Big data analysis
Big data presents opportunities for analysts to uncover new knowledge and gain new insights into real-world problems. However, its massive scale and complexity presents computational and statistical challenges. These include scalability issues, storage constraints, noise accumulation, spurious correlations, incidental endogeneity and measurement errors. In Figure 1, Chen, Mao, and Liu (2014) review the size of big data for different sectors of business. Addressing these challenges demands innovative approaches in both computation and statistics. Traditional methods, effective for small and moderate sample sizes, often falter when confronted with massive datasets. Thus, there is a pressing need for innovative statistical methodologies and computational tools tailored to the unique demands of big data analysis.

Computational solutions for big data analysis
Computer engineers often seek more powerful computing facilities to reduce computing time, leading to the rapid development of supercomputers over the past decade.

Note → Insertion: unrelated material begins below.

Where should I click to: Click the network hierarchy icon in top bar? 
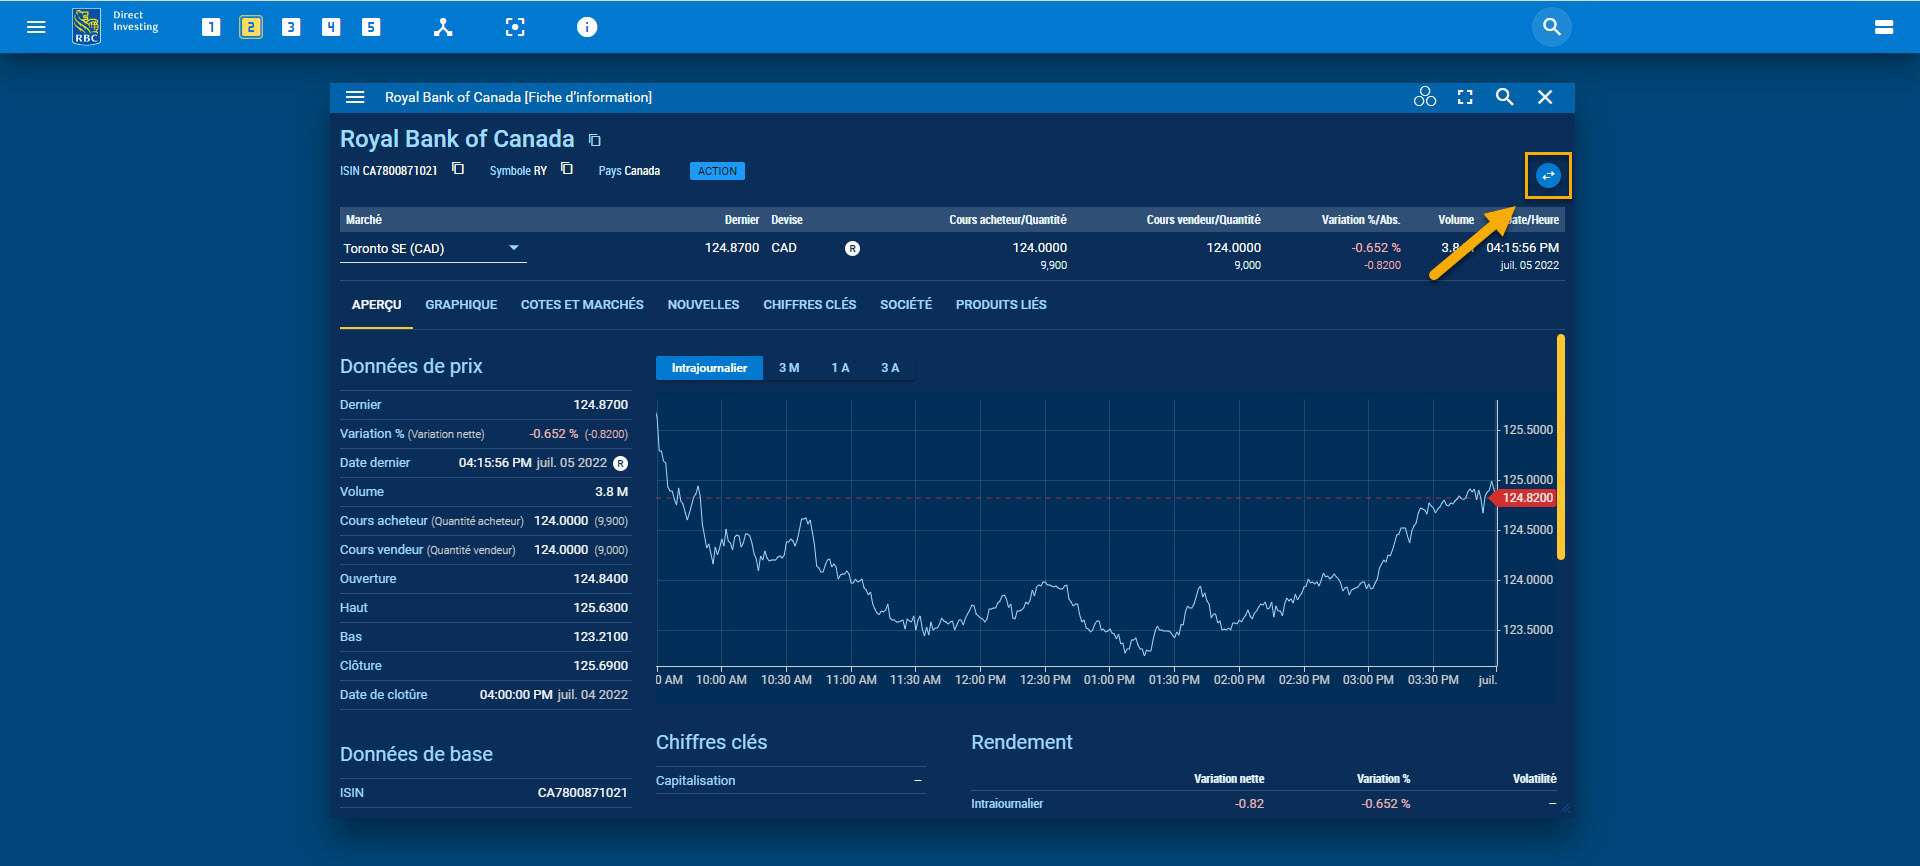[x=443, y=27]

These supercomputers boast speeds and storage capacities hundreds or even thousands of times greater than those of general-purpose PCs. However, significant energy consumption and limited accessibility remain major drawbacks. While cloud computing offers a partial solution by providing accessible computing resources, it faces challenges related to data transfer inefficiency, privacy and security concerns. Graphic Processing Units (GPUs) have emerged as another computational facility, offering powerful parallel computing capabilities. However, recent comparisons have shown that even high-end GPUs can be outperformed by general-purpose multi-core processors, primarily due to data transfer inefficiencies. In summary, neither supercomputers, cloud computing, nor GPUs have efficiently solved the big data problem. Instead, there is a growing need for efficient statistical solutions that can make big data manageable on general-purpose PCs.

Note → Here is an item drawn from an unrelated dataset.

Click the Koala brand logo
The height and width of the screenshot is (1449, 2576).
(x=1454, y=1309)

Statistical solutions for big data analysis
In the realm of addressing the challenges posed by big data, statistical solutions are relatively novel compared to engineering solutions, with new methodologies continually under development. Currently available methods can be broadly categorized into three groups:
- Sampling: This involves selecting a representative subset of the data for analysis instead of analysing the entire dataset. This approach can significantly reduce computational requirements while still providing valuable insights into the underlying population.

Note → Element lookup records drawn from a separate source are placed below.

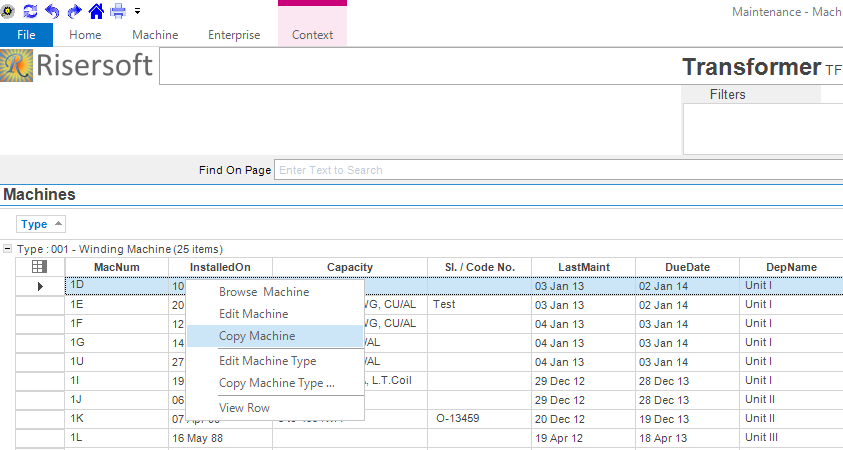Collapse the Type 001 Winding Machine group
The image size is (843, 450).
coord(8,249)
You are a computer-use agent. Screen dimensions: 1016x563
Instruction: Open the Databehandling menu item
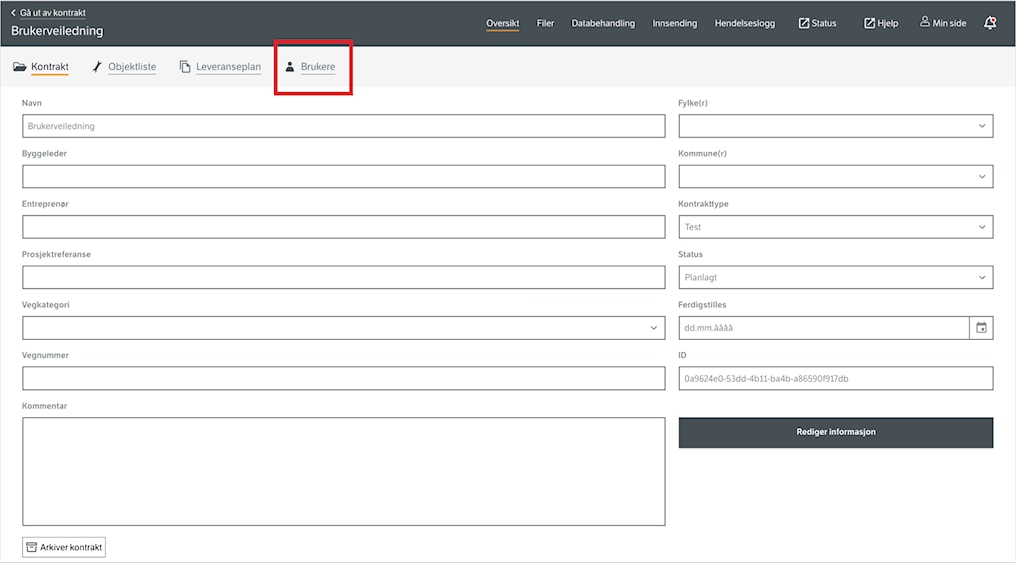coord(603,23)
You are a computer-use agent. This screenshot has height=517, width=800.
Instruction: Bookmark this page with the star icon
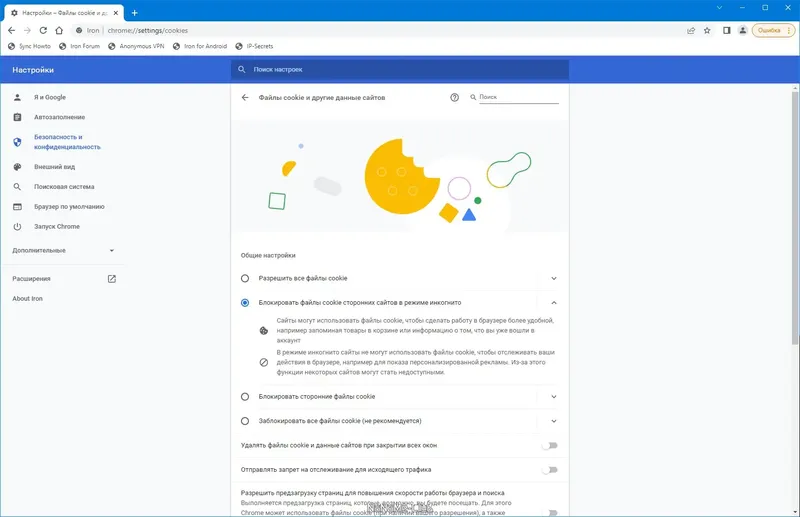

- Divide and conquer: This approach involves breaking down the large problem into smaller, more manageable sub problems. Each sub problem is then independently analysed, often in parallel, before combining the results to obtain the final output.
- Online updating of streamed data: The statistical inference is updated as new data arrive sequentially.
In recent years, there has been a growing preference for sampling over divide and recombine methods in addressing a range of regression problems. Meanwhile, online updating is primarily utilized for streaming data. Furthermore, when a large dataset is unnecessary to confidently answer a specific question, sampling is often favoured, as it allows for analysis using standard methods.
Sampling algorithms for big data
The literature presents two strategies to resolve the primary challenge of how to acquire an informative subset that efficiently addresses specific analytical questions to yield results consistent with analysing the large data set.
They are:
- Sample randomly from the large dataset using subsampling probabilities determined via an assumed statistical model and objective (e.g., prediction and/or parameter estimation) (Wang, Zhu, and Ma 2018; Yao and Wang 2019; Ai, Wang, et al. 2021; Ai, Yu, et al. 2021; Lee, Schifano, and Wang 2021, 2022; Zhang, Ning, and Ruppert 2021)
- Select samples based on an experimental design (Drovandi et al. 2017; Wang, Yang, and Stufken 2019; Cheng, Wang, and Yang 2020; Hou-Liu and Browne 2023; Reuter and Schwabe 2023; Yu, Liu, and Wang 2023).
As of now in this package we focus on the subsampling methods
- Leverage sampling by Ma, Mahoney, and Yu (2014) and Ma and Sun (2015).
- Local case control sampling by Fithian and Hastie (2015).
- A- and L-optimality based subsampling methods for Generalised Linear Models by Wang, Zhu, and Ma (2018) and Ai, Yu, et al. (2021).
- A-optimality based subsampling for Gaussian Linear Model by Lee, Schifano, and Wang (2021).
- A- and L-optimality based subsampling methods for Generalised Linear Models under response not involved in probability calculation by Zhang, Ning, and Ruppert (2021).
- A- and L-optimality based model robust/average subsampling methods for Generalised Linear Models by Mahendran, Thompson, and McGree (2023).
- Subsampling for Generalised Linear Models under potential model misspecification as by Adewale and Wiens (2009) and Adewale and Xu (2010).